“Homelessness is a barometer of social justice that reflects a serious problem in our society, the remedy to which is within our grasp”, writes Rob Aldridge in The Lancet.
The number of people experiencing homelessness in the UK has dramatically increased since 2010, In the autumn of 2018, 4,677 people in England were estimated to be sleeping rough, a worrying increase from 1,768 in 2010. Although these numbers almost certainly underestimate the total number of people affected, the trends in these data are important and unsurprising, given that one in five bed spaces for single homeless people have been lost during the same period, a reduction from 43,655 in 2010 to 34,900 in 2018.
Rough sleeping is at the extreme and visible end of homelessness, and estimates of the total number of people affected by the UK’s housing crisis highlight an even larger problem. Data from 2019 suggest that around 250,000 households and 400,000 people are currently homeless or at risk of homelessness.
Homelessness can have fatal consequences. The UK Office for National Statistics (ONS) estimated that 726 people experiencing homelessness died in England and Wales in 2018. These figures represent a 22% year-to-year increase and are the highest since these estimates began in 2013. The ONS data suggest that most deaths among people who were homeless were caused by drug-related poisoning, suicide, and alcohol-specific deaths. Like estimates of the number of people who are sleeping rough, these data are likely to underestimate deaths, but the trend is important and provides a rare insight into the precarious health of this population.
Our recent study of deaths among people experiencing homelessness showed a different pattern of deaths to that of the ONS data. We examined the causes of death among people previously admitted to hospital and seen by specialist integrated homeless health and care schemes. Similar to the ONS data, we found high numbers of deaths caused by drug-related poisoning, suicide, and alcohol.
However, our study highlighted the importance of chronic and potentially preventable diseases, such as coronary heart disease, respiratory disease, and cancer. Crucially, after adjusting for age and sex, nearly one in three of the deaths among people who were homeless in our study were due to causes that are amenable to timely health care.
Collectively, this evidence demonstrates a public health emergency that we already know how to tackle—but have failed to do so. Most people experiencing homelessness had been admitted to hospital in acute health crisis. Their health needs represent a system failure to intervene early and prevent serious harms. Evidence from England, corroborated internationally, highlights multiple missed opportunities for timely intervention.

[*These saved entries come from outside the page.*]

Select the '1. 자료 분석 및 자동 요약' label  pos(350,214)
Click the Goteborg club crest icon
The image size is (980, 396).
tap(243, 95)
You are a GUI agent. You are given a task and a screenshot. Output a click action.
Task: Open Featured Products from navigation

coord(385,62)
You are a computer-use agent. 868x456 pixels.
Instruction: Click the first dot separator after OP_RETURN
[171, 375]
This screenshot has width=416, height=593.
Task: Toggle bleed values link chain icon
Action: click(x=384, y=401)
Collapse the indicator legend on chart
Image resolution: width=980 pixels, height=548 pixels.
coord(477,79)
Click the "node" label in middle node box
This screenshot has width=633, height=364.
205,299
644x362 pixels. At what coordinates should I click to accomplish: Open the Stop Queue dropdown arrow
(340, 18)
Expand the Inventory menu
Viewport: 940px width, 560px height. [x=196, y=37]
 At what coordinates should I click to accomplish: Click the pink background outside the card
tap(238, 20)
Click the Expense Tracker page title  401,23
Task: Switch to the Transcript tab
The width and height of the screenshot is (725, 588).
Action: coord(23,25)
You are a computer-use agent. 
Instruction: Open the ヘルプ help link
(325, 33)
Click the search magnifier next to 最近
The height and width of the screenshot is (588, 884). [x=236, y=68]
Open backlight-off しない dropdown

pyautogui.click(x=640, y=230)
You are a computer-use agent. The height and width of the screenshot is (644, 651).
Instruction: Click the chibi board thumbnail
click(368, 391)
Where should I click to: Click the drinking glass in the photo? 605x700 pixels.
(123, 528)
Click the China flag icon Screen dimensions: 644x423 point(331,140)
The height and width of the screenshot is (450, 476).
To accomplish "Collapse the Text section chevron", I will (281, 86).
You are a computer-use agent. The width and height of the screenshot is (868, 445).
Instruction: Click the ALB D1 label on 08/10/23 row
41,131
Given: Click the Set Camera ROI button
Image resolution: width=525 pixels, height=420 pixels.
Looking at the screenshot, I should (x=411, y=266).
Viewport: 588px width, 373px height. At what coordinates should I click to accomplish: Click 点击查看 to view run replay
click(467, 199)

First, the unsafe discharging of patients who are homeless must be stopped. Safeguarding Adults Reviews into the deaths of people who are homeless have highlighted poor hospital discharge practices, including people being discharged back onto the street. Health-care professionals have a duty of care and should apply the same standards of quality and safety to all patients; for example, discharge should be delayed when it is not safe. Discharging a patient without them having somewhere safe to stay is a safeguarding issue.
Second, specialist integrated homeless health schemes are more effective and cost-effective than standard care. Despite large increases in homelessness and deaths among people who are homeless, many of these specialist schemes closed because of an absence of sustainable funding. The case for reinvesting in and scaling up these services nationally is clear.
Third, intermediate care facilities in the community can prevent serious illness and unplanned hospital admissions, saving lives and money. These services play a vital role in freeing up acute beds, while ensuring that people still get the help and support they need to manage long-term conditions and plan for their future. These services need to be widely accessible to both community and hospital health-care providers as part of specialist integrated homeless health schemes, and all of these services should be designed collaboratively to ensure they are accessible to, and meet the needs of, people experiencing homelessness.
Fourth, we need to move away from emergency hostels and unaffordable or unsustainable private lettings to adopt a full housing-first approach to homelessness. People who become homeless should have rapid access to permanent housing with ongoing health and social care support that recognises the complex needs of individuals who have experienced long periods of severe adversity. This approach to housing should be accompanied by a large increase in social housing to reduce the number of people at risk of homelessness.
Finally, we must tackle the political determinants of homelessness, including child poverty, poor education and employment opportunities, criminalisation, invisibility, and stigma. Everyone has a right to dignity and respect. Homelessness is a barometer of social justice that reflects a serious problem in our society, the remedy to which is within our grasp.